Betwen the intake and exhaust there's a "drawing effect" that the air follow's, your just detouring the heat n smoke from going straight out to circulating in the smoker before exiting!!


----------



## nh3b's (Jan 23, 2008)

Im pickin up whatchya layin down here Bubba. Nice mod.


----------



## glued2it (Jan 23, 2008)

I understand the concept behind it. It has always been in the back of mind if there is enough airflow for the smoke. How is the smoke going to kiss the meat as it passes by if it's trapped in the chamber. none the less I still have good temps at grate level.

I'll be interested in my test results.

So I guess what I'm wondering is a quality issue and not fuel usage issue.

But explain this one as well. using a baffle that is pointed downward using a system that rises(heat) seems that you would be wasting heat through the fire box as it raises higher the the output of the baffle level.Plus ruining the finish of the fire box. Is there enough airflow to push the heat out? Who's the aeronautical engineer here?That's who I want to talk to.

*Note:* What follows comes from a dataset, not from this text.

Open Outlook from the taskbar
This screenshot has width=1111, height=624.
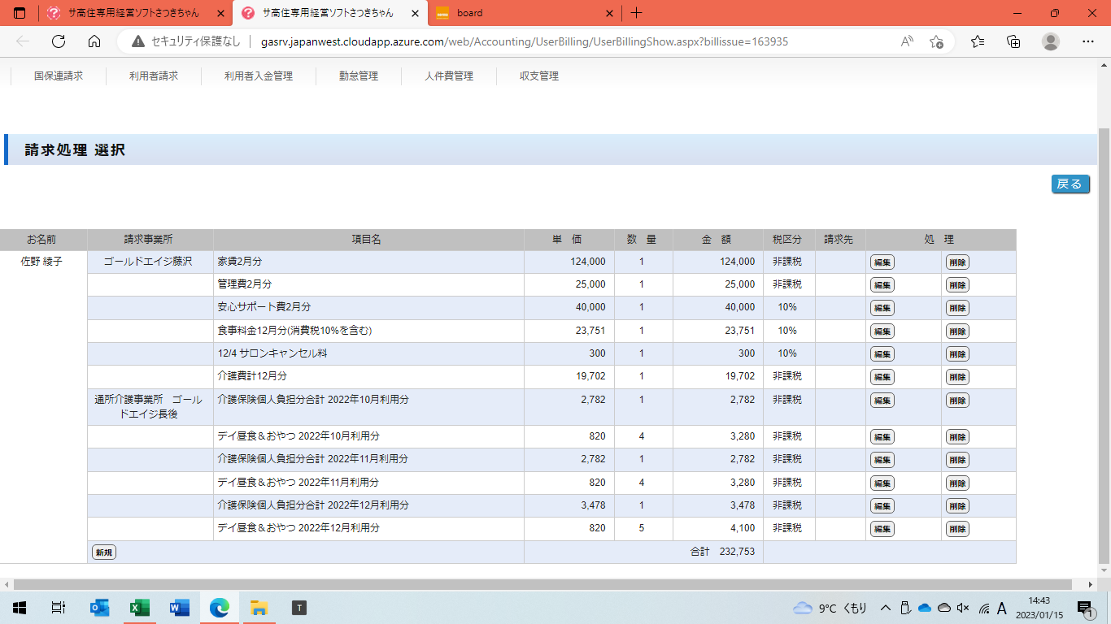click(x=100, y=607)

I think the baffle is a good idea but needs to be rengineered


----------



## morkdach (Jan 24, 2008)

well i havent got to drive the train yet but heat and smoke rises and will head to the highest and closed place to atmosphere.bring the vent lower and heat entire chamber above food racks for more even temps my thought on the subject any way


----------



## walking dude (Jan 24, 2008)

if the heat swirls, so will the smoke.........it will "KISS" the meat as it goes by........tho i don't understand kiss........i want that smoke STOMPING ON MY MEAT.........not kissing it..........in my ecb, the smoke has to go by the meat.........under it......over it around it.......permeating i am hoping......not kissing it.........ack


----------



## peculiarmike (Jan 24, 2008)

Bubba is dead on the mark.


----------



## gramason (Jan 24, 2008)

I extended the pipe in mine, and I have more even, steady temp.


----------